HOUSTON — Sysco Corp. has reached agreement to acquire Brakes Group from Bain Capital Private Equity for approximately $3.1 billion. Brakes Group is a European foodservice distributor with operations in the United Kingdom, Ireland, France, Sweden, Spain, Belgium and Luxembourg. Under terms of the transaction, Sysco said it would repay approximately $2.3 billion of Brakes Group’s financial debt.
Headquartered in London, Brakes Group will operate as a standalone company within Sysco. The Brakes Group business will continue to be led by CEO Ken McMeikan, with the rest of the company’s management team remaining in place.
Bill DeLaney, CEO of Sysco |
“We look forward to welcoming Brakes Group, its 15,000 employees, and Ken McMeikan and his highly respected leadership team to the Sysco family of companies,” said Bill DeLaney, CEO of Sysco. “This transaction will unite Sysco with a leading foodservice distributor in Europe with demonstrated capability to sustainably grow its business over time. Beginning with a common customer-centric mindset, our companies are strategically aligned with compatible cultures and similar business models. We expect to retain key members of Brakes Group’s talented leadership team and to experience little distraction from integration given the minimal overlap of the businesses. Sysco’s management team remains confident in and committed to achieving our previously announced three-year plan financial objectives.”

=== Supplied data ===
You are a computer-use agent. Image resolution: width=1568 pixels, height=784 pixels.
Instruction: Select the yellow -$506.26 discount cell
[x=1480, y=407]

=== To do ===
a: According to the article on Sysco's purchase of Brakes Group, who will continue to lead the Brakes Group business?
b: Write the next part of the article on Sysco's purchase of Brakes Group, picking up after its final sentence.

=== Expected results ===
a: CEO Ken McMeikan will continue to lead it.

b:
McMeikan said the move to join forces with Sysco fits Brakes Group’s next stage of development.
Ken McMeikan, CEO of the Brakes Group |
“Our mission is simple: to help businesses who serve food to thrive, and becoming part of the Sysco family will help us get closer toward achieving that great outcome for our customers, colleagues and suppliers,” he said. “Similar to Sysco’s approach, Brakes Group serves thousands of customers across Europe every day, including pubs, restaurants, hotels, hospitals, schools, contract caterers and more. We have continued to flourish in recent years, and the significant investment that has been made in Brakes Group provides us with a very solid platform for further growth as part of Sysco.”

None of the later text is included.